As distinguished from the antibiotic-free selection system described in WO 2006/029985, it is not the RNAI molecule derived from the ColE1 origin of replication that functions as the antisense molecule for the RNAII-like molecule that is operably linked to the RNA transcribed from the genome that encodes the toxic gene, but an RNAI-like artificial molecule that is transcribed from the backbone of the plasmid (i.e. from a locus other than the ori), under the control of a promoter, preferably a constitutive promoter which preferably has similar transcriptional activity as the RNAI promoter or is identical with the RNAI promoter. Since, according to embodiment b), the RNAI promoter has been inactivated, there is no wild-type RNAI transcribed from the plasmid. The RNAI-like molecule, in this embodiment transcribed from the plasmid backbone, binds to its complementary sequence, which is operably linked to the toxic transcript as described WO 2006/029985. Preferably, the RNAI-mimicking artificial molecule is partially complementary, but not reverse to the naturally occurring RNAI sequence. “Partially complementary” preferably means that loop III is the native loop III of RNAI, which is maintained because it acts as a terminator signal for transcription. Alternatively, if termination is not inherent to the sequence (as it is in the case that loop III, the native RNAI-terminator is present), other termination elements may be used, e.g. the T7 terminator in case the T7-promoter is used for transcription.

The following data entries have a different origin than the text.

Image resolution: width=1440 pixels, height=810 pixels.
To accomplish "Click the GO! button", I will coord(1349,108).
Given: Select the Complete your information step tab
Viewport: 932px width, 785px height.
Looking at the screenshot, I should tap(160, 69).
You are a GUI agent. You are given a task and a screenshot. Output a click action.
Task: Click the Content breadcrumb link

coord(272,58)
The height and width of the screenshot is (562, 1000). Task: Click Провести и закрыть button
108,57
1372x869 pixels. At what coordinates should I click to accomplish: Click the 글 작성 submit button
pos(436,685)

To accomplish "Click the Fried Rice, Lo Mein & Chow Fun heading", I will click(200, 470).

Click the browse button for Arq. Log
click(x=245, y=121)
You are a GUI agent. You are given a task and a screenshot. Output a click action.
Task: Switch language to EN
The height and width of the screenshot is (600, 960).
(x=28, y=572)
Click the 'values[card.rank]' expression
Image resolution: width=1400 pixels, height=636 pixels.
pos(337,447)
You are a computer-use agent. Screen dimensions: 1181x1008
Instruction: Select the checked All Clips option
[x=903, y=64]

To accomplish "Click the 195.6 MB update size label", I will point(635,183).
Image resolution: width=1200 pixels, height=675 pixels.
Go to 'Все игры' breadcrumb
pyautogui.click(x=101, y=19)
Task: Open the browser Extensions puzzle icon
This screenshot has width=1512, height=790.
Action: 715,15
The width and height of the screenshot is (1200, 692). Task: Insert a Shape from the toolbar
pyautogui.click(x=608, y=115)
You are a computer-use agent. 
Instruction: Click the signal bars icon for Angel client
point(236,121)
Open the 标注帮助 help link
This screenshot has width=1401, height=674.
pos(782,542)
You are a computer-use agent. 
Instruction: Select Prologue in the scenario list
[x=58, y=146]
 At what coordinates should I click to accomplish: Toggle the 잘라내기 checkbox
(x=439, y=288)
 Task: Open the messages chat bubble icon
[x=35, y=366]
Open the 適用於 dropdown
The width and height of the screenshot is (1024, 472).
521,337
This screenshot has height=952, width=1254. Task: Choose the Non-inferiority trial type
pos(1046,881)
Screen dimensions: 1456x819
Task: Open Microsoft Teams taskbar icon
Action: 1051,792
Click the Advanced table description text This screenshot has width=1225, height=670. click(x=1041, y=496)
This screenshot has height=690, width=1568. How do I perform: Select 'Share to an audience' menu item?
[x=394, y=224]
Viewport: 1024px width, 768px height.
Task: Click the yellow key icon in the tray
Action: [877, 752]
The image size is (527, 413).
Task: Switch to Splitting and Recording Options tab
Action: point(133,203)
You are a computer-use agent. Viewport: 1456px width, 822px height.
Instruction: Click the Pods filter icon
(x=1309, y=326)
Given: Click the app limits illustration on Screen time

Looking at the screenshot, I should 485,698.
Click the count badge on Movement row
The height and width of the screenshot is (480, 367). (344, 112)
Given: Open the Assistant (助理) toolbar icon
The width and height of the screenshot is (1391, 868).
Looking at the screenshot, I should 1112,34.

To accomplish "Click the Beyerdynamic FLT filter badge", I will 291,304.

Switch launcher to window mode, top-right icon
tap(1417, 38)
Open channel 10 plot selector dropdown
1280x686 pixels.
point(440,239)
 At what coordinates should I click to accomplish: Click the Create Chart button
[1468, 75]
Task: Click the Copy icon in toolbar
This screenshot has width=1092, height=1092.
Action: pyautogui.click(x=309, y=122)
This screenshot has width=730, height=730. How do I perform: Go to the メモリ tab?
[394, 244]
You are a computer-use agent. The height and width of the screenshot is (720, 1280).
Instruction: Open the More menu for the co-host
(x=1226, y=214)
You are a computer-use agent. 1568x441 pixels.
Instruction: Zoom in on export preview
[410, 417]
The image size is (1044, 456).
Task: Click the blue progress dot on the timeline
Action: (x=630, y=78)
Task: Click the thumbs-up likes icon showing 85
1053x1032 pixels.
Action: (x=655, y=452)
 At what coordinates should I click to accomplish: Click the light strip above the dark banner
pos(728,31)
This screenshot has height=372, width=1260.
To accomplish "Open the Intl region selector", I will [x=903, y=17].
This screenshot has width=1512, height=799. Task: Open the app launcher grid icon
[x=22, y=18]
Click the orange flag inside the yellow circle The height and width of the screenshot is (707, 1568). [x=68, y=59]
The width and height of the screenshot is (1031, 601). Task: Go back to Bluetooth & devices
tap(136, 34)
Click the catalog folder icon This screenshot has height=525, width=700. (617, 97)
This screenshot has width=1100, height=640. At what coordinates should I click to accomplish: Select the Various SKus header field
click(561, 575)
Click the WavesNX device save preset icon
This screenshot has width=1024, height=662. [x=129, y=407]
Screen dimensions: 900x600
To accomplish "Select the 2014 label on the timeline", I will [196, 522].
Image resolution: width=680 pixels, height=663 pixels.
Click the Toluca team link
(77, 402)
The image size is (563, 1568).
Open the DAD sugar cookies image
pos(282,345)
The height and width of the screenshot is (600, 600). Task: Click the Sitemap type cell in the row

RNAI that functions as the PCN control sequence is exclusively transcribed from the genome under control of an inducible promoter.
Genes suitable as toxic genes for the present invention are described in WO 2006/029985. The toxic gene encodes a protein that is lethal or toxic per se; however, in this embodiment, in the meaning of the present invention, the term “toxic gene” also encompasses genes the expression of which results in a toxic effect that is not directly due to the expression product, but is based on other mechanisms, e.g. generation of a toxic substance upon expression of the toxic gene.
In a preferred embodiment, the toxic protein is not lethal or toxic per se or due to a toxic effect generated upon its expression, but by repressing the transcription of a gene that is essential for growth of said bacterial cell. Such protein, or the DNA encoding it, respectively, is referred to as “repressor” or “repressor gene”, respectively, and the gene that is essential for growth of the bacterial cells is referred to as “essential gene”.
Transcription of the RNA encoding the lethal or toxic protein and the RNA operably linked thereto) is controlled by an inducible promoter, e.g. lac or the lacUV5 promoter, the pBAD promoter (Guzman et al., 1995), the trp promoter (inhibited by tryptophan), the P1 promoter (with ci repressor) or the gal promoter are used. The toxic gene is preferably a repressor gene, e.g. the Tet-repressor gene which is targeted towards an essential gene. To this end, the essential gene is modified with respect to its transcriptional control, i.e. by insertion into the promoter of a corresponding operator which can be repressed by the repressor gene, e.g. the Tet-repressor. An example for an essential gene is the murA encoding gene (Mairhofer et al., 2008).